So, certificates are a tricky thing. They heavily rely on a chain of trust. IE: your certificate can be traced back in a cryptographically secure manner back to a source, and that source can in turn verify that your certificate is what it says it is. The whole system relies on domains to work properly, which is why having a publicly registered domain is a pre-requisite here.

Info

You can use any domain registrar. I recommend Cloudflare as they also provide other useful services.

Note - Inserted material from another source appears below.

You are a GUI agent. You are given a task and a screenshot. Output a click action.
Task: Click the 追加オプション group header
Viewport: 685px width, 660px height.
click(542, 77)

So far the certificate we have been using does not have a chain of trust. Well, at least not one outside of the computer we generated the certificate on. That’s why we get a scary warning. Instead, we will use Nginx Proxy Manager to perform the hard work of doing a signing loop for us.

The ACME Protocol

So how can we get a valid HTTPS certificate, signed by a certificate authority, so our site looks valid? Well we can do it the boring manual way, generating a Certificate Signing Request (CSR), having an authority sign that request, and returning a signed certificate. No thanks.

Instead, the good people at let’s encrypt developed the ACME protocol: a completely automated way to generate and provide signed certificates to sites like yours or mine. Let’s encrypt (and other services like zeroSSL) even provide a completely free service to do this for us!

The two most widely used options are the DNS and HTTP challenge methods.

DNS ACME Challenges

If you have a choice, DNS is the way to go. However there are a couple pre-requisites. You need:

  • A Public DNS Domain, registered with a Domain Registrar. I recommend cloudflare and will be using it as an example
  • Your DNS provider to be available from the list of providers found in the dropdown for SSL→Add SSL Certificate→Use a DNS Challenge. You can use a free cloudflare account to forward your nameserver if you aren’t on the list.

What you don’t need is to forward ports to the internet, if you choose not to. This is a very good thing!

API Keys

Now get an API key from your DNS provider. Here’s how to do it with cloudflare:

  • Use the “Edit Zone DNS” template and set an expiration date

  • Choose the domain you’re generating a token for

  • Take your generated token and add a DNS SSL Certificate to Nginx Proxy Manager!

Warning

Don’t share your API token. I’ve rolled the token post record

Info

You will notice that this SSL certificate is being made to cover all subdomains for the site. This is referred to as a wildcard certificate.

  • If all’s gone well, you should now have a new SSL certificate! Applying it is as simple as swapping the cert used in the proxy section.

HTTP Challenge

Creating an SSL cert via an HTTP challenge is, if anything, even simpler to do. However doing so requires a very specific requirement: You must forward your reverse proxy to the internet. Here is where you do so in openWRT:

Warning

Port Forwarding should only be done if you are very aware of the risks and security implications for doing so.

  • Once that is done, go to proxy hosts and edit the proxy host. under SSL choose “Request a new SSL certificate”

  • That’s it! Really! Repeat for as many of your proxies as you need.

Conclusion

We’re all done. Hooray! We’ve demonstrated the core features of nginx proxy manager, and now we’re ready to use nginx so provide access control and encryption for all of our different sites.